E’ ora di cambiare logo?
Introduzione al rebranding aziendale
Oggi scopriamo insieme a Logonline se è giunta l’ora di rinfrescare la tua immagine aziendale.
Molte aziende affrontano il rebranding parziale o totale per svariati motivi. A volte si è tratta di un cambiamento radicale come quello del pittogramma o dello stemma, altre di semplici variazioni di colore o di font con intenti specifici.
Spesso purtroppo i risultati non sono all’altezza delle aspettative, ne vedremo alcuni.
Ma cosa spinge aziende storiche e con una brand awareness consolidata a prendere questa decisione?
Normalmente si tratta di un adeguamento conseguente ad un cambiamento di mission o target, oppure per estensioni di linea, altre volte alla ricerca di un coinvolgimento più ampio del pubblico di riferimento.
Spesso è necessario semplicemente un restyling dettato dal passare del tempo, con il semplice obiettivo di rendere l’immagine aziendale più attuale e contemporanea. Pensiamo, ad esempio, ad un’azienda a conduzione familiare che inizi l’attività con il logo disegnato a mano dal proprietario.
Facile immaginare che si troverà con un pubblico di Millenials che non si identificano in uno stemma anni ’50. Un’evoluzione simile la ha interessato, ad esempio, lo stemma della Juventus che ha subito diversi aggiornamenti dal lontano 1905.
Anche se per l’immagine coordinata aziendale è altamente sconsigliabile seguire le mode è altresì vero che il gusto e lo stile seguono inevitabili ed importanti evoluzioni che su loghi datati mostrano tutti i segni del tempo e si rischia di inficiare il riconoscimento da parte del pubblico di riferimento.
Fra le aziende storiche e i colossi di fama mondiale che hanno avvertito questa esigenza, anche più volte nel corso della loro storia, troviamo Apple, Airbnb, Windows, Google, Pepsi, Ikea, Tim, solo per citarne alcune.
Come già accennato, non sempre la corsa verso il nuovo si è rivelata vincente ed in alcuni casi si sono effettuate delle vere e proprie clamorose inversioni di rotta, a seguito di critiche da parte degli addetti ai lavori o di rimostranze da parte di clienti indispettiti.

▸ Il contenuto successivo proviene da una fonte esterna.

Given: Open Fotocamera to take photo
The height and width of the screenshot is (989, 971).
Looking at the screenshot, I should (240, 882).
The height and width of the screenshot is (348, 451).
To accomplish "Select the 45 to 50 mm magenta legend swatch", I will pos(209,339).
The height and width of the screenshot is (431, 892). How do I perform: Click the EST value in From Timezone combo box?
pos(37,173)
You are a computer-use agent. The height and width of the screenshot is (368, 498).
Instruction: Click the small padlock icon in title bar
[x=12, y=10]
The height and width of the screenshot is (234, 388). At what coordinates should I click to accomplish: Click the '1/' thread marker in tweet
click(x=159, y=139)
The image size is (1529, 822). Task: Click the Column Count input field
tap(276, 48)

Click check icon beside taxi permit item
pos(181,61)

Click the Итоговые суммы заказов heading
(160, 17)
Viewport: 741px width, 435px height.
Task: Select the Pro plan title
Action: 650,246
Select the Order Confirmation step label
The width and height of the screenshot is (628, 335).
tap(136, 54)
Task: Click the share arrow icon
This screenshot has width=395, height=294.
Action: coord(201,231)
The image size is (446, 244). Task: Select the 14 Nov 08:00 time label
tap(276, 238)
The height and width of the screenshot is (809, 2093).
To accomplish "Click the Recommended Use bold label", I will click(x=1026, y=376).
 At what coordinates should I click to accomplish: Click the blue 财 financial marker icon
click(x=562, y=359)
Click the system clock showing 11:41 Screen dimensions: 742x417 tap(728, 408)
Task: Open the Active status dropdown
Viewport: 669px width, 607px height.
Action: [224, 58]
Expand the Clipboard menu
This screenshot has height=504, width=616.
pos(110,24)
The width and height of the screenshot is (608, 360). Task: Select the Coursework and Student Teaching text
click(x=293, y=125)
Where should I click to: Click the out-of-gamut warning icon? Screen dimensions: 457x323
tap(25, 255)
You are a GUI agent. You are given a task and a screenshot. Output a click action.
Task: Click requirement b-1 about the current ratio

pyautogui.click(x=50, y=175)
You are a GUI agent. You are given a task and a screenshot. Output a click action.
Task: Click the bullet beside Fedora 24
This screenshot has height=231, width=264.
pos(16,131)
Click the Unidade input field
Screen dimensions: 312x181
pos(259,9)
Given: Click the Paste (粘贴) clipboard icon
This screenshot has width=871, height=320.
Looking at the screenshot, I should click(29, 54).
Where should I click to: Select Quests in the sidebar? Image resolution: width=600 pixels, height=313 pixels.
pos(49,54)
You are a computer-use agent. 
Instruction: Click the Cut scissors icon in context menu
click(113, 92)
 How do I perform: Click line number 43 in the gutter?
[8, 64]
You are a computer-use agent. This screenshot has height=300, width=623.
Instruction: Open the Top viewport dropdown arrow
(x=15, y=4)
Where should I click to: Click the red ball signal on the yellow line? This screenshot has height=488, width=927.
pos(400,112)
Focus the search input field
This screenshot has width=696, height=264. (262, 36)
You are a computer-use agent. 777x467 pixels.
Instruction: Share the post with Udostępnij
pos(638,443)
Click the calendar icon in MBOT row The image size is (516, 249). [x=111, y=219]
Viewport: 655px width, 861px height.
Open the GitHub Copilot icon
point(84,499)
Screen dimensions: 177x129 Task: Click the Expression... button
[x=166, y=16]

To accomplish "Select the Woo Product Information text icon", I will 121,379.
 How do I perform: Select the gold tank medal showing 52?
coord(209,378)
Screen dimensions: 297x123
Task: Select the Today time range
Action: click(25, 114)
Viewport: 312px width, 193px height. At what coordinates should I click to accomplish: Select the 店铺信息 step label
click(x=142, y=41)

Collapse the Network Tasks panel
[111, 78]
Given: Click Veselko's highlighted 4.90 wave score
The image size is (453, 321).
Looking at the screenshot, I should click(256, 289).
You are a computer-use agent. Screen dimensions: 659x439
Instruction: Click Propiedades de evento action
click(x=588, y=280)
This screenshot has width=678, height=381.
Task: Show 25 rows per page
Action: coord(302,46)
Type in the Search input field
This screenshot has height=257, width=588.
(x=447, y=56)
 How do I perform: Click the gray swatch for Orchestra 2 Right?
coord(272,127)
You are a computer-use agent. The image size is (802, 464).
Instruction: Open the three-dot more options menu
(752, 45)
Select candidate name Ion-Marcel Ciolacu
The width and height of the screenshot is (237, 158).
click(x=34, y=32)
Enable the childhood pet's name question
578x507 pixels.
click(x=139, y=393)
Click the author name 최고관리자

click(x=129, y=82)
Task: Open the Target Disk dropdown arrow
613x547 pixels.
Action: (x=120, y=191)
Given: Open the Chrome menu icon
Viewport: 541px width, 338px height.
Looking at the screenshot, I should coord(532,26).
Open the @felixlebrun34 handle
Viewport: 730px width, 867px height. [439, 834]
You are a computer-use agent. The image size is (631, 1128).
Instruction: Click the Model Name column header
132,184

In alcuni casi infatti, nonostante i grossi investimenti in termini di tempo e denaro, i risultati sono stati altamente discutibili, a volte il fallimento è stato il risultato di eccessive o inutili semplificazioni, altre volte, al contrario, di superflue linee o sfumature tali da complicare la lettura del logo stesso, come è avvenuto per Mastercard in tempi recenti.
In qualche caso più raro le variazioni hanno coinvolto non solo il logo ma anche il naming, con importanti e negative ripercussioni sulla percezione del cliente/utente: si tratta di casi di rebranding totali dall’esito infelice.
Non è il caso – particolarissimo – di Ikea che ha visto un semplice cambio di font per la segnaletica interna scatenare le rimostranze dei clienti, spaesati dal cambiamento.
Diverso ancora il caso di rebranding di McDonald’s, nato a seguito di un cambio sostanziale di rotta della politica aziendale: l’introduzione del fondo verde in Europa ha segnato visivamente l’introduzione di più frutta e verdura nel suo menù, in risposta alle critiche di un’eccessiva proposta di junk food.
L’intento aziendale in questo caso era palese: trasformare la percezione del brand in ottica di fiducia e rispetto attraverso il cambio colore.
Insomma si tratta di un tema delicato che va compreso fino in fondo facendo una giusta media fra le motivazioni iniziali ed il risultato finale. Per operazioni così complesse che coinvolgono aziende di un certo calibro e la necessità di trasmettere cambiamenti di valori o filosofia aziendale è sempre bene partire da un brief e non dal gusto personale, come purtroppo spesso accade.